» **PROVIDED TEXT**:
┄┄┄┄┄┄

In this case, American mythology.

Mythology is not about stories that no longer have meaning. Mythology explains our culture to us and illuminates who we are as a people. Modern fiction is able to reflect us inwardly as well as the stories of old did. Once I started watching Bourne as I would a movie of some ancient character, like an Odysseus, the story took on its real meaning.

Here is some background on the book series. There are 12 books in the Bourne series. The first three were written by Robert Ludlum. The remaining 9 were written by Eric van Lustbader.

The Bourne Identity, the first book, by Ludlum, was released in 1980. The background story included the crappy ending of the Viet Nam war, the Cold War and the assassin, Carlos the Fox. In 1988, a mini-series, starring Richard Chamberlain as Jason Bourne, aired. It was a 4 hour movie that followed the plot of the book very closely. There were no follow ups with The Bourne Supremacy or The Bourne Ultimatum.

Chamberlain, 54 at the time, was closer to the age range that a Jason Bourne would be as a world weary assassin who has forgotten who he is. That Bourne had an intellectual life. What his story has to say about the American consciousness at that time is this. We were embarrassed that the Viet Nam war had ended so badly, we were still involved in the Cold War and we were spooked by this assassin who could murder others without getting caught. Carlos made us feel like we were not in control of the world.

The world weary, middle aged Jason Bourne is like the hero Theseus in his middle age. The glory days are past. Now, like any middle aged man, he wakes up to find himself in unfamiliar surroundings at a loss as to how he got there and who is he anyway. Think about it. Aren’t the middle age crazies are a sort of amnesia? The middle aged man has questions about where his life went and what is he supposed to do with the rest of it? Ah yes, he must, once again, go on a hero’s journey because somewhere along the way of his life he misplaced himself.

┄┄┄┄┄┄

» **REQUIREMENT 1**:
Repeat the passage on Jason Bourne as American mythology word for word, starting with "In this case, American" and going on through "Eric van Lustbader.".
» **REQUIREMENT 2**:
Pick up the essay on Jason Bourne as American mythology after its final sentence and write the next part.

┄┄┄┄┄┄

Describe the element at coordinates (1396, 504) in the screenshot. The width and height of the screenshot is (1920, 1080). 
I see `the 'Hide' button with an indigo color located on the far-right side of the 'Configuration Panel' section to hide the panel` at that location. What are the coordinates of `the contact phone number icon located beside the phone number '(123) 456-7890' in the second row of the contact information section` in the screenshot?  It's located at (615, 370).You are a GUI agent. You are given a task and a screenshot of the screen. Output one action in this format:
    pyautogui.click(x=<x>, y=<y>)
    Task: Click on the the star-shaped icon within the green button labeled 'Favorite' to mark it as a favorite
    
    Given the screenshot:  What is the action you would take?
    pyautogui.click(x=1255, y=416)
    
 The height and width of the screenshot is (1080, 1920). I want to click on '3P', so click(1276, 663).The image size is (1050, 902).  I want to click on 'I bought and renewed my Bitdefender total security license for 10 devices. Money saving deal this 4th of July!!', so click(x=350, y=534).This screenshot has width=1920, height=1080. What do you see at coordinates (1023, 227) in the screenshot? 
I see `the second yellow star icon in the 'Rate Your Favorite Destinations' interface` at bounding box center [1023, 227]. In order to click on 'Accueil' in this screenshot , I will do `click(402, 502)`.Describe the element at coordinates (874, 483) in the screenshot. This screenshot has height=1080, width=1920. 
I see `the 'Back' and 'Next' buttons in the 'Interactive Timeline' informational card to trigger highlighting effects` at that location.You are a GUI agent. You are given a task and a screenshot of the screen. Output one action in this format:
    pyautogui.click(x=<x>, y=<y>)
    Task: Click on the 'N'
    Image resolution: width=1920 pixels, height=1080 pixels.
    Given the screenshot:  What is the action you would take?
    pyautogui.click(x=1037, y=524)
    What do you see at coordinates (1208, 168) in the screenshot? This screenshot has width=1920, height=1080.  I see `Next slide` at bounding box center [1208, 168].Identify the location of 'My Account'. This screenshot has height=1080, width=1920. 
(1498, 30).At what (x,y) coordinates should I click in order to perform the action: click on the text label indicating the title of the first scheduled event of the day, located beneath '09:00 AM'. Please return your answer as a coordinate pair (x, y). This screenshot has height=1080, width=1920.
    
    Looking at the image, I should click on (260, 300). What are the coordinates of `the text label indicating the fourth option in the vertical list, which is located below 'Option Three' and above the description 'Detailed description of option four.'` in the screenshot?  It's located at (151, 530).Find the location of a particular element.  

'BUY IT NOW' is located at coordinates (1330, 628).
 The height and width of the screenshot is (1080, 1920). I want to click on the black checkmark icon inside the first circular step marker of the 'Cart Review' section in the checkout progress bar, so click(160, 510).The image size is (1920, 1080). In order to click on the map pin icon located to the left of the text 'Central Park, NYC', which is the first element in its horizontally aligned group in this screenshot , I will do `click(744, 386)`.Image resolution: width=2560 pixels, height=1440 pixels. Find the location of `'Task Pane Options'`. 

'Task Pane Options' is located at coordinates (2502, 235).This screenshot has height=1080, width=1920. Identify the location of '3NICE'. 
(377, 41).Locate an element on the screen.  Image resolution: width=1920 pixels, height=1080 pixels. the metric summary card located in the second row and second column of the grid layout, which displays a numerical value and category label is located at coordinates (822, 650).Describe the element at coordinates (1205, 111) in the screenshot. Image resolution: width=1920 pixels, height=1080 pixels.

┄┄┄┄┄┄

» **EXERCISE ANSWER 1**:
In this case, American mythology.

Mythology is not about stories that no longer have meaning. Mythology explains our culture to us and illuminates who we are as a people. Modern fiction is able to reflect us inwardly as well as the stories of old did. Once I started watching Bourne as I would a movie of some ancient character, like an Odysseus, the story took on its real meaning.

Here is some background on the book series. There are 12 books in the Bourne series. The first three were written by Robert Ludlum. The remaining 9 were written by Eric van Lustbader.

» **EXERCISE ANSWER 2**:
This 1988 version is the one Boomers need to watch now.

The second rendition of the Bourne series has a background that is oh so post 9/11. The character is now played as a millennial, which is to say he’s a fast paced, automatically reactive character. He is all youth with no world weariness, no experience to draw on. He’s the young hero on his journey. This Bourne doesn’t wonder where time has gone, or who has he become. He wonders just who the hell he is, period.

Mythologically speaking, Bourne is the stand in for Americans. We wonder, who are we as a nation? We seem to have an amnesia about our past. Like the younger Bourne, we can’t see a future. Like the middle aged Bourne, we wonder how we lost our way. Have we become what we thought we would?

The younger Bourne will search for his “father” so that he can confront him. The older Bourne wants answers so that he can retire to safe waters. The younger Bourne, however, is a better model for us since we are a young nation. We are still in search of our identity.

The “father” figure in this movie is the CIA, in the person of Dr. Hirsch who trained Bourne. The CIA, then is the government stand in. It is out of control and drunk with its own power. The son, Bourne, is nothing more than a tool for this father. If need be, he can be eliminated. After all, the son himself eliminated in the name of the father. (Think Chris Kyle.)If he is willing to do unto others, then he must be willing to have it done to him. Or so the father rationalizes.

The “mother,” in the person of Pamela Landy, wants to save her son. The female CIA leader in this story, represents what is still good about America. That her power should not be used to destroy. She will tell her sons and daughters who they are because what she has borne (nice play on words, no?) she would have live.

Bourne does confront his evil father, and while he’s at it, he sets the stage for his mother to gain control of the evil players by shining a light on them.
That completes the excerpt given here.